Rhoan turned around, and, in that moment, I dropped and kicked his legs out from underneath him. He hit the mat with a loud splat, his surprised expression dissolving quickly into a bark of laughter.
"The oldest trick in the book, and I fell for it."
I grinned. "Old tricks sometimes have their uses."
"And I guess this means you're free to go." He held up a hand. "Help me up."
"I'm not that stupid, brother."
Amusement twinkled in his silvery eyes as he climbed to his feet. "Worth a try, I guess."
"So I can go?"
"That was the deal." He rose and walked across to the side of the arena to grab the towel he'd draped over the railing earlier. "But you're back here tomorrow morning at six sharp."
I groaned. "That's just plain mean."
He ran the towel across his spiky red hair, and even though I couldn't see his expression, I knew he was grinning. Sometimes my brother could be a real pain in the ass.
"Maybe next time you'll reconsider the option of cheating."
"It's not cheating if it works."
Though his smile still lingered, little of that amusement reached his eyes. He was worried, truly worried, about my part in the mission we'd soon embark on. He didn't want me to do this any more than I'd wanted him to become a guardian. But as he'd said to me all those years ago, some directions in life just had to be accepted.
"You're here to learn defense and offense," he said. "Inane tricks won't save your life."
"If they only save it once, then they're worth trying."
He shook his head. "I can see I'm not going to talk any sense into you until after the sexfest."
"Glad you finally caught the gist of my whole conversation for the last hour." I grinned. "And hey, look on the bright side: Liander's going to be mighty pleased to see you at a normal hour for a change."
He grunted. "Well, if he wasn't so damn clingy, he might see me early more often."
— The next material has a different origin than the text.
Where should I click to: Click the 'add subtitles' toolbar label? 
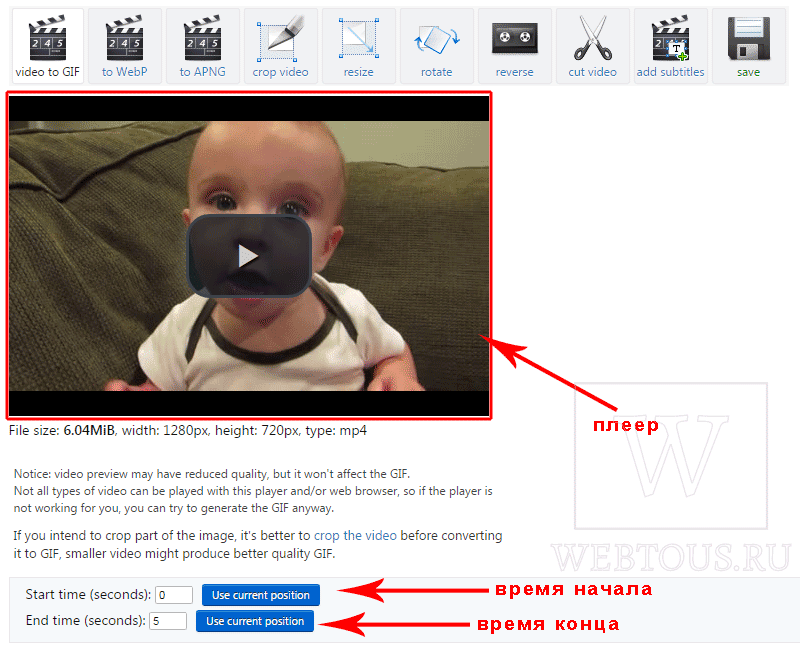(670, 72)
I raised my eyebrows at the annoyance in his tone. "He gives you free rein to be with who you want. I hardly call that clingy."
"I know, but–" He stopped and shrugged. "I don't know if I can give him what he wants. I don't know if I'll ever be able to."
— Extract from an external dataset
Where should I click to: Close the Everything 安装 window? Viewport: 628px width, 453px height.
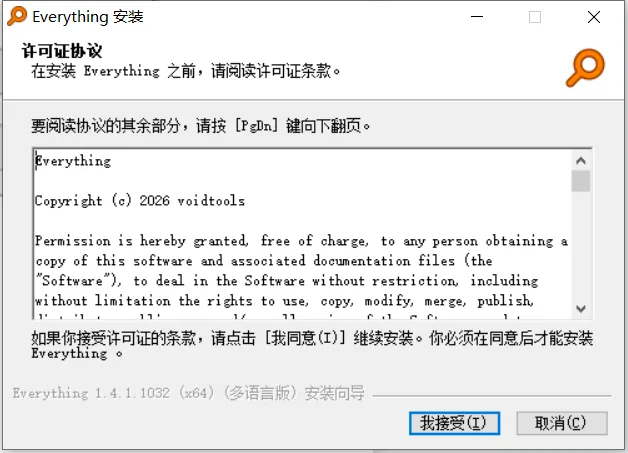coord(594,17)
Which was almost exactly what I'd said to Quinn two months ago. It was amazing how our love lives seemed to be following similar lines–although my reasons for saying those words to Quinn were entirely different than my brother's statement. Rhoan actually loved Liander. I couldn't say the same about Quinn. Hell, we barely even knew each other beyond the realms of sex.
And at least Liander had stuck with Rhoan, through good times and bad. Quinn had done a runner yet again, despite his declared intention of not letting me go until we'd fully explored this thing between us.
How he intended to do that from Sydney was anyone's guess. Maybe he'd simply decided I was just too much trouble and it was better to walk away. Though given we were sharing some mighty erotic dreams, I doubted walking away was a real option for either of us right now.
I touched a hand to my brother's arm, and squeezed lightly. "Liander loves you. And he'll wait for you."
Rhoan's gaze met mine. "I'm not sure I'm worth such devotion."
I raised my eyebrows. "I'm that devoted."
He flicked my cheek lightly. "Yeah, but you're my twin and my pack-mate. You have to be."
"True." I studied him for a moment, then said softly, "Just because our pack didn't love us doesn't mean we're unworthy of love."
How many times had he said that to me over the years? And yet now, when the crunch came for him, he wasn't truly ready to believe it himself.